## How to complete this task
Each line below must be transcribed exactly, and no picture may appear in the transcription.

## Dataset content
= = =

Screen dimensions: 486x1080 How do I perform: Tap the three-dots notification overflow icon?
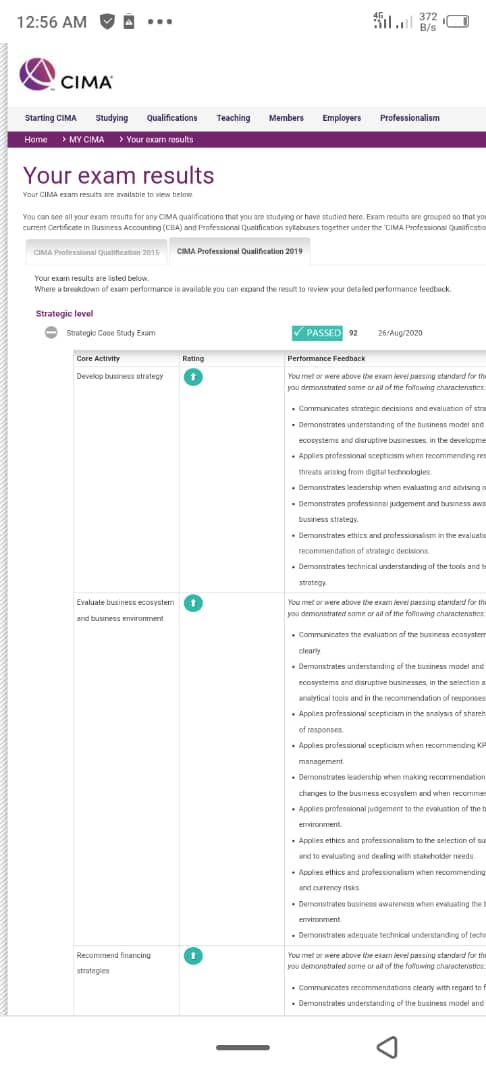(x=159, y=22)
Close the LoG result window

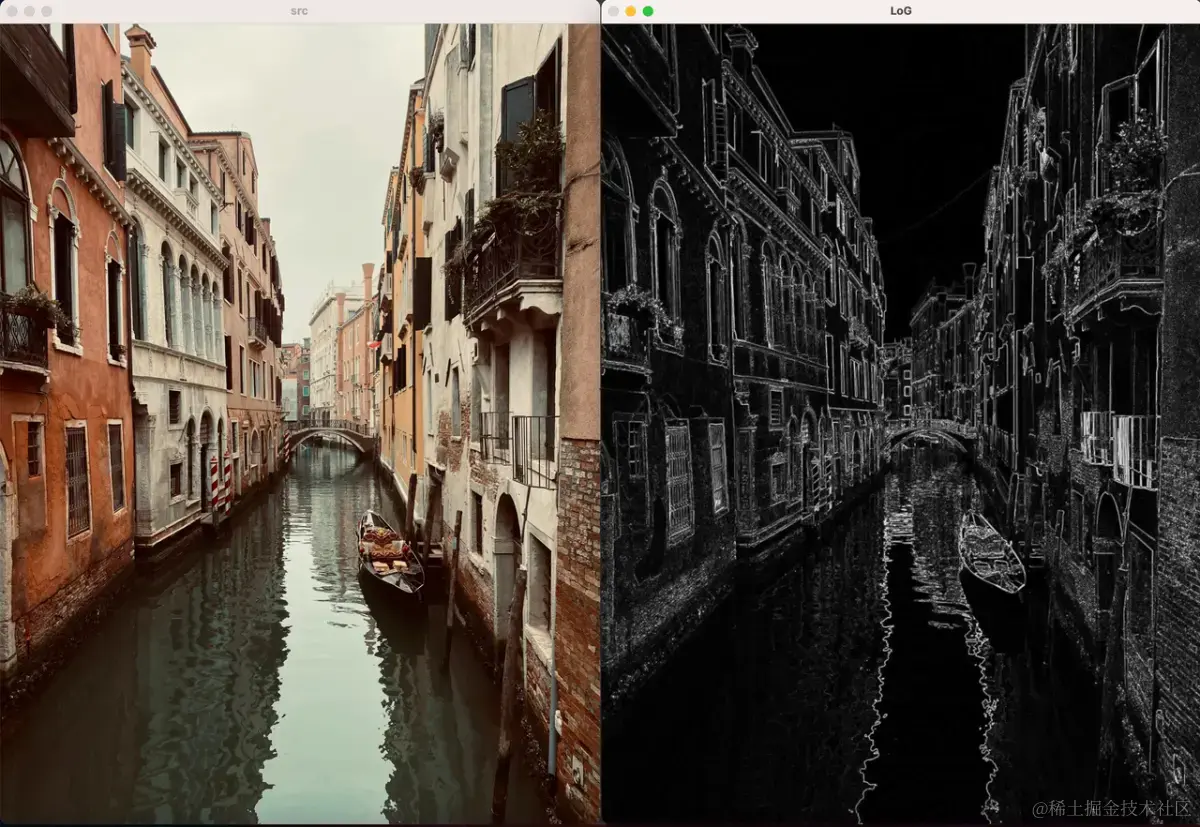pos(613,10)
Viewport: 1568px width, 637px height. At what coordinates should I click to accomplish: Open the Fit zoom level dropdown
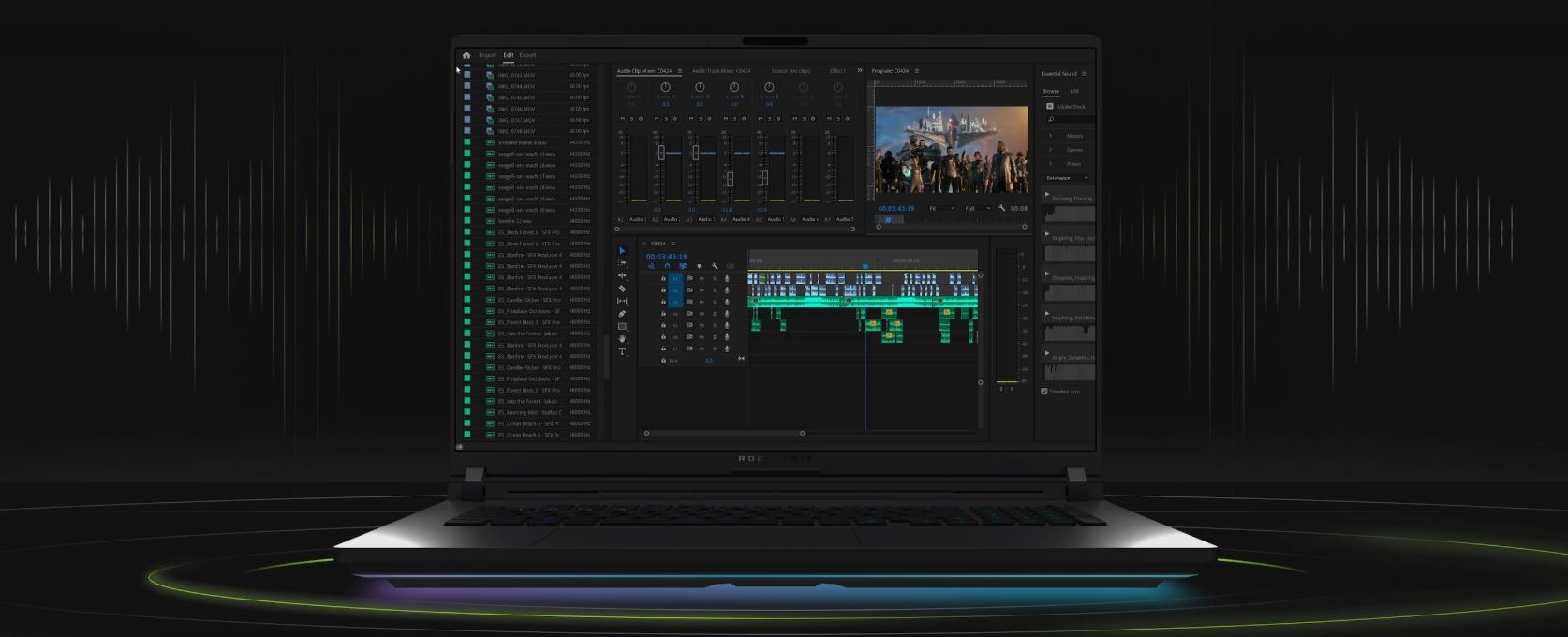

= = =

## Solution to the exercise
Screen dimensions: 486x1080 How do I perform: Tap the three-dots notification overflow icon?
(x=159, y=22)
Close the LoG result window

pos(613,10)
Viewport: 1568px width, 637px height. At what coordinates should I click to accomplish: Open the Fit zoom level dropdown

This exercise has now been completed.